TV repair shop pulling the plug

The Seattle Post Intelligencer reports:
Steve Rubstello is in no mood to talk -- a fact he's prepared to explain at length.

There's nothing left to say, he continued, pushing past drifts of gutted cases, dusty repair manuals, cardboard boxes, circuit boards and coiled, tangled nests of electrical wire that once were the central nervous systems for televisions.

"We live in a throwaway society," said the 60-year-old repairman and soon-to-be former owner of Adams TV in Fremont. "It got to where I just couldn't fight that anymore."

He's done fighting. He's done talking. He's making plans to work for someone else for the first time in decades. His last boss, other than himself, was his dad, Chester, who founded Adams TV in 1952.

A former radio repairman, Chester called it Adams (his middle name) because it sounded less ethnic and, at five letters, cost less to light up than Rubstello.

Originally, the repair and sales shop sat in downtown Fremont. In 1970, Adams moved it uphill, past the Buckaroo, to its current location on Fremont Avenue North across from American Music.

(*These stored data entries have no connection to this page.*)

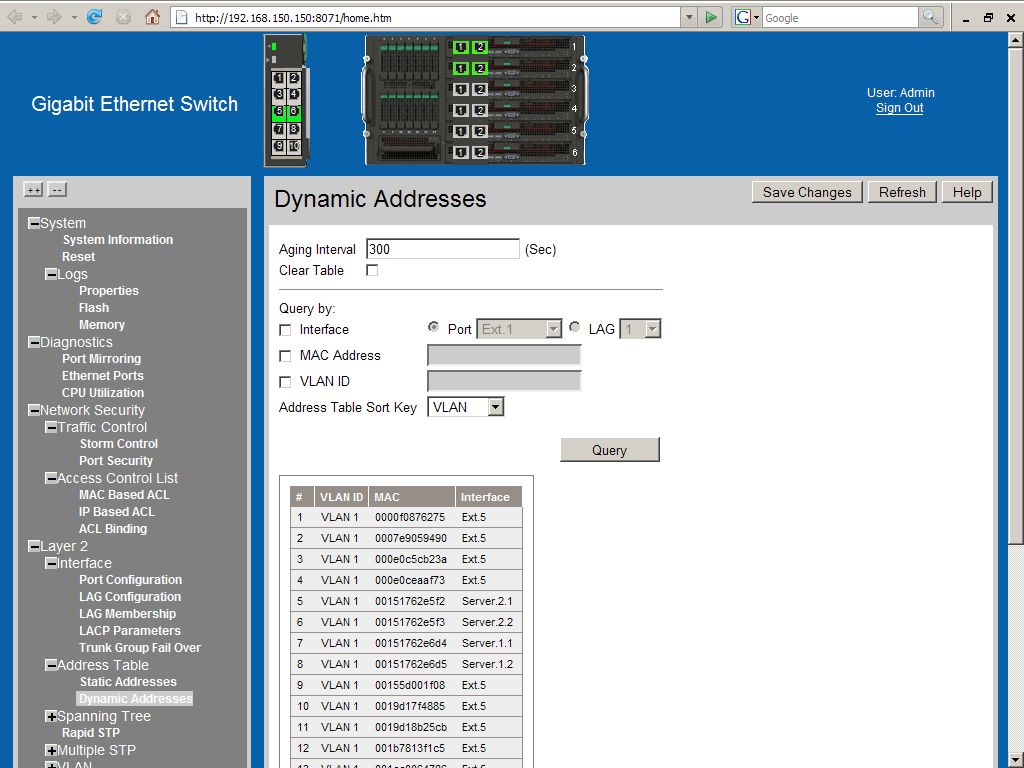
Task: Open Static Addresses page
Action: 128,682
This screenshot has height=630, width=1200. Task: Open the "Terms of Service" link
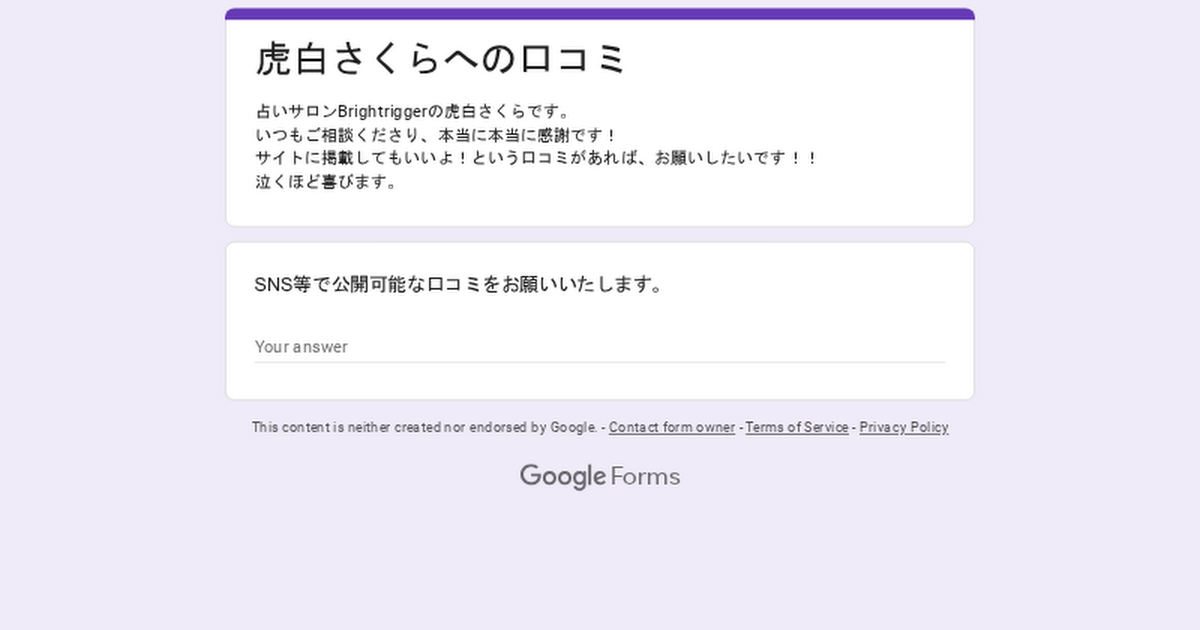[797, 427]
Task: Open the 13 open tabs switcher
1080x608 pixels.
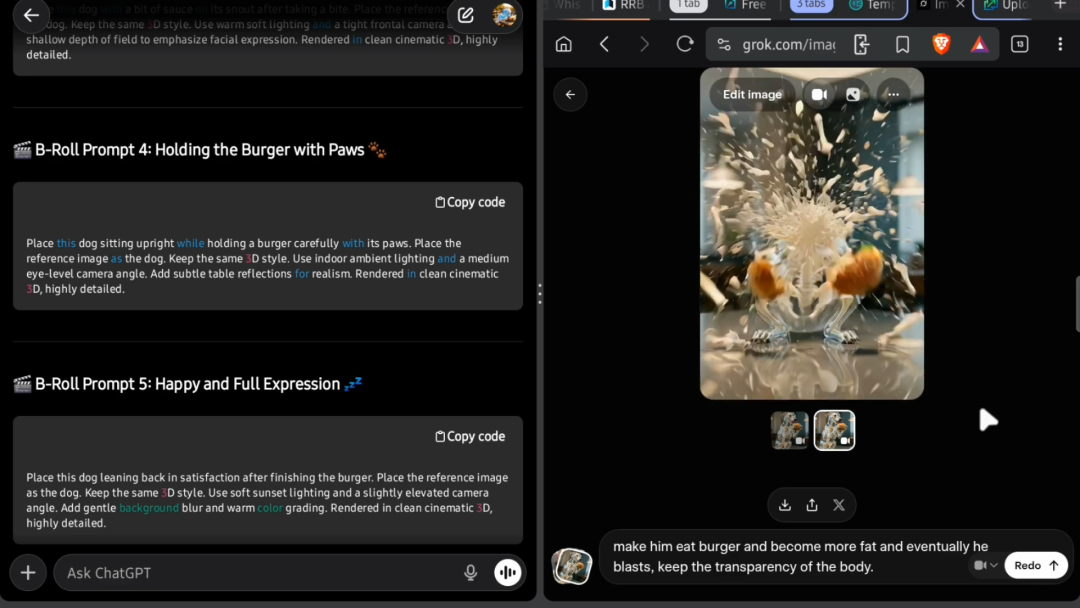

Here, Adams stayed busy as TVs evolved from tubes to solid-state to chips. From picture tubes to flat panel. From LCD to plasma to super HD. From a novelty to near necessity.

Nielsen Media Research says that in 1975, 57 percent of American households had one television. Today, 50 percent have three or more. The average American household now has slightly more TVs (2.73) than residents (2.55).

While these numbers rankle anti-TV crusaders, they inspire the businesses that sell them. But an odd thing happened as televisions became flatter, smaller, bigger and more sophisticated -- as they reached into buses and airplanes and cars and waiting rooms.

They also became cheaper, flimsier, more replaceable. These facts are less inspiring to those who fix them.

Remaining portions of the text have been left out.